Better digital identity
“The regulator hasn’t yet stepped up on digital identity. Unless we improve the way we do identity on the internet, we’re really going to have problems. We’re still using passwords—a 1970s technology. But no one can remember their passwords, or people use the same one repeatedly, and it’s a nightmare. There are so many better solutions of how to do identity in a risk-based way. Let’s have some dynamic and intelligent authentication. We desperately need to do something about this.”
“It’s a big ask. There are so many identity systems around in the world. Germany alone has 58 different systems. You can imagine how replacing this with a harmonised system is not going to be easy. But we have to do it. Otherwise it will be ‘sign in with Facebook’.”
Facebook’s Libra project
“What [Facebook’s] Libra has done is to say: we want to make paying as easy as sending a message. I can send you a WhatsApp, attach a picture or send you a voice message really easily. Why can’t I send you money just as easily? It’s an absolutely fair thing to ask for and it’s an inevitable development.”
“The cybercriminals are incredibly sophisticated, professional and industrialised”

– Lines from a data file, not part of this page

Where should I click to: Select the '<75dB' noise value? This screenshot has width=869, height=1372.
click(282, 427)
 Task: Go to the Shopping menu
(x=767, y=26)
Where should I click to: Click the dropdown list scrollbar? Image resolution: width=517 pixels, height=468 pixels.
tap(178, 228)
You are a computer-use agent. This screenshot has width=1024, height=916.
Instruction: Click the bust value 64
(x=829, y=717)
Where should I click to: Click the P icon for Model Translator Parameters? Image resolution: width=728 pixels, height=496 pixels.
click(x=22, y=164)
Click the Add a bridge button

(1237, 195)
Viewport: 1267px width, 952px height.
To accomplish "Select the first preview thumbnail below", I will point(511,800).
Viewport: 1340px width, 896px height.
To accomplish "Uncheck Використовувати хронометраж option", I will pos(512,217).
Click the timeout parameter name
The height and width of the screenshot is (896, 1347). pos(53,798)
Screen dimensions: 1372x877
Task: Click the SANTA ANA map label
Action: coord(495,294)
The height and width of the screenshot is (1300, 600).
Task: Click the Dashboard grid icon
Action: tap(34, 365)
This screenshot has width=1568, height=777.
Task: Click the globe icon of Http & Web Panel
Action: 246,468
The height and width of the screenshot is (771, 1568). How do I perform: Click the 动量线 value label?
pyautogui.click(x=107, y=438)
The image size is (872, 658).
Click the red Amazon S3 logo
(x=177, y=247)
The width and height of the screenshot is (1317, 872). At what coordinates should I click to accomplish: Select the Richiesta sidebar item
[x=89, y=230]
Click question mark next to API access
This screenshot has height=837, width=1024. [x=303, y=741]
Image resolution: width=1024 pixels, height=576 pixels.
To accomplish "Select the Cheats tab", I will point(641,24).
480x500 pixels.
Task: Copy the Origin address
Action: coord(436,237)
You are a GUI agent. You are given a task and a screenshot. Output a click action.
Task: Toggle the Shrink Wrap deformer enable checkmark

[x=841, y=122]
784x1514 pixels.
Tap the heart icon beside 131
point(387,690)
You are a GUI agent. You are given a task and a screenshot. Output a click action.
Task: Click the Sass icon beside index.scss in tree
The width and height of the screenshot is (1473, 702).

Cybercrime to trigger the next financial crisis?
“The next financial crisis could well come from cybercrime. The cybercriminals are incredibly sophisticated, professional and industrialised. Cybercrime is now run by companies with a CEO, a personnel department, an R&D department, a pension scheme and a car park. They calculate where it’s cheapest to break in with the biggest returns. This will break an economy if we don’t get to grips with it. But it’s very hard to defend against it. We have to do better identity and share more data amongst ourselves.”